Pydantic Scrape organizes code into three layers:

- **Dependencies** (`pydantic_scrape.dependencies.*`) - Reusable components for specific tasks
- **Agents** (`pydantic_scrape.agents.*`) - AI-powered workers that make decisions  
- **Graphs** (`pydantic_scrape.graphs.*`) - Orchestrate multi-step workflows

This makes it easy to compose complex workflows from simple, tested components.

## Configuration

### 1. Set API Keys
Create a `.env` file in your project root:

```bash
# AI Providers (choose one or more)
OPENAI_API_KEY=your_openai_key
GOOGLE_GENAI_API_KEY=your_google_key  
ANTHROPIC_API_KEY=your_anthropic_key

# Google Search (for enhanced search capabilities)
GOOGLE_SEARCH_API_KEY=your_google_search_key
GOOGLE_SEARCH_ENGINE_ID=your_search_engine_id
```

### 2. Chawan Configuration
The package includes an optimized Chawan configuration in `.chawan/config.toml` that provides:

- **7x faster** web automation vs default settings
- **Cookie popup handling** without JavaScript overhead  
- **Content caching** for instant subsequent operations
- **Geographic search targeting** for accurate local results

No additional Chawan setup required - works out of the box!

## Documentation

- [Installation Guide](INSTALLATION.md) - Detailed setup instructions
- [Examples](examples/) - Working code samples for common tasks
- [API Reference](https://github.com/philmade/pydantic_scrape) - Full documentation

## Contributing

We welcome contributions!
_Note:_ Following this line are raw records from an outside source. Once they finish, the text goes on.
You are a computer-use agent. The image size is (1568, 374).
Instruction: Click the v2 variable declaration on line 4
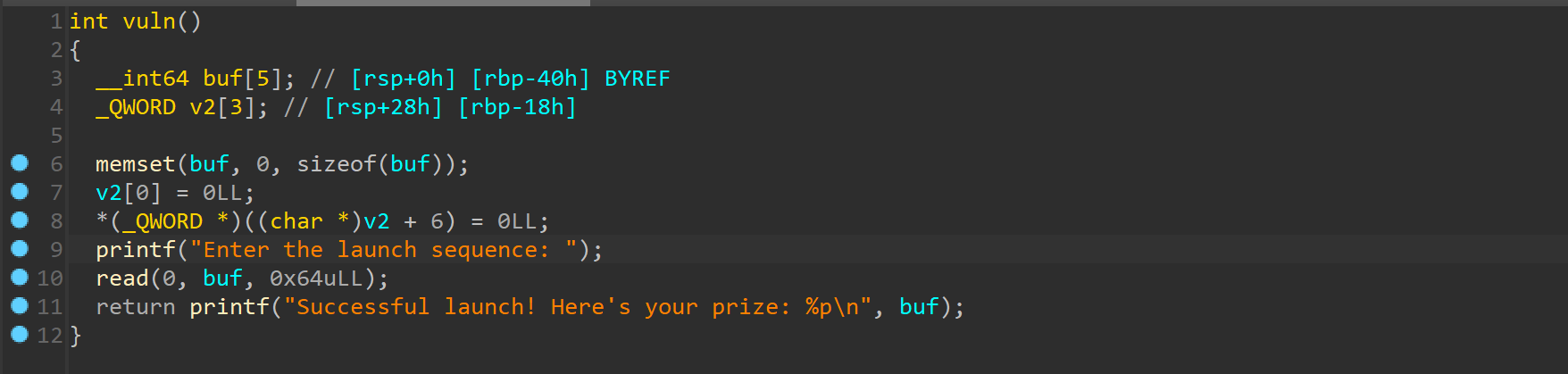203,107
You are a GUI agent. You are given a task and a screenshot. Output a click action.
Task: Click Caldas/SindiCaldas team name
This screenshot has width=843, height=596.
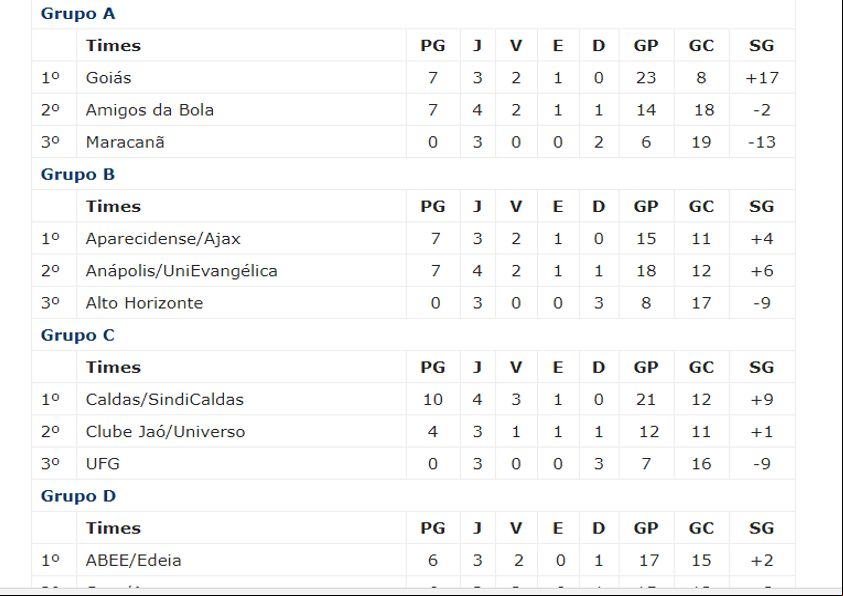(165, 399)
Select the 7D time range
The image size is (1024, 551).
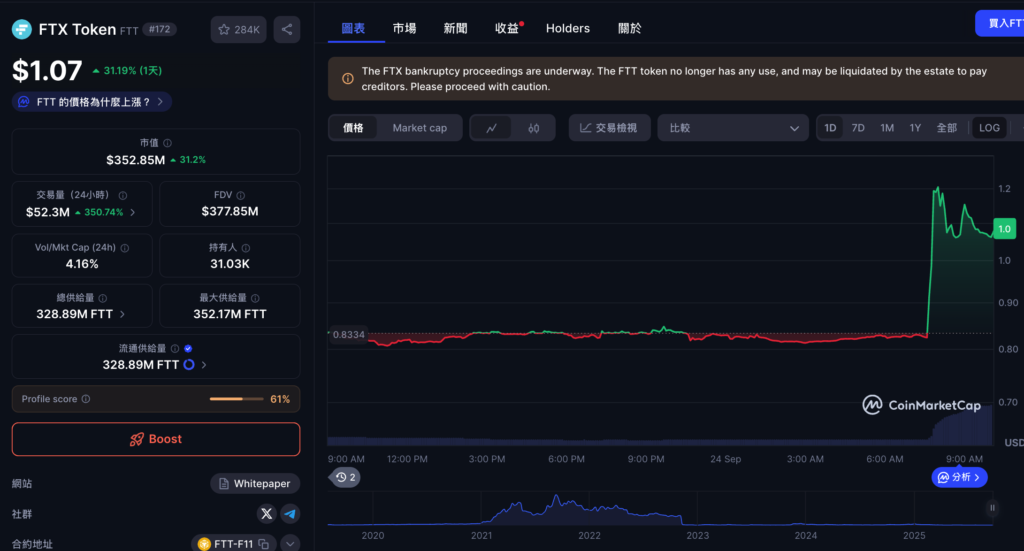(x=858, y=128)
The framework is designed to be extensible - add new content sources, AI agents, or workflow patterns.

See [CONTRIBUTING.md](CONTRIBUTING.md) for development setup and guidelines.

## License

MIT License - see [LICENSE](LICENSE) for details.

---

**Ready to build intelligent scraping workflows?** Start with `pip install pydantic-scrape` and try the examples above.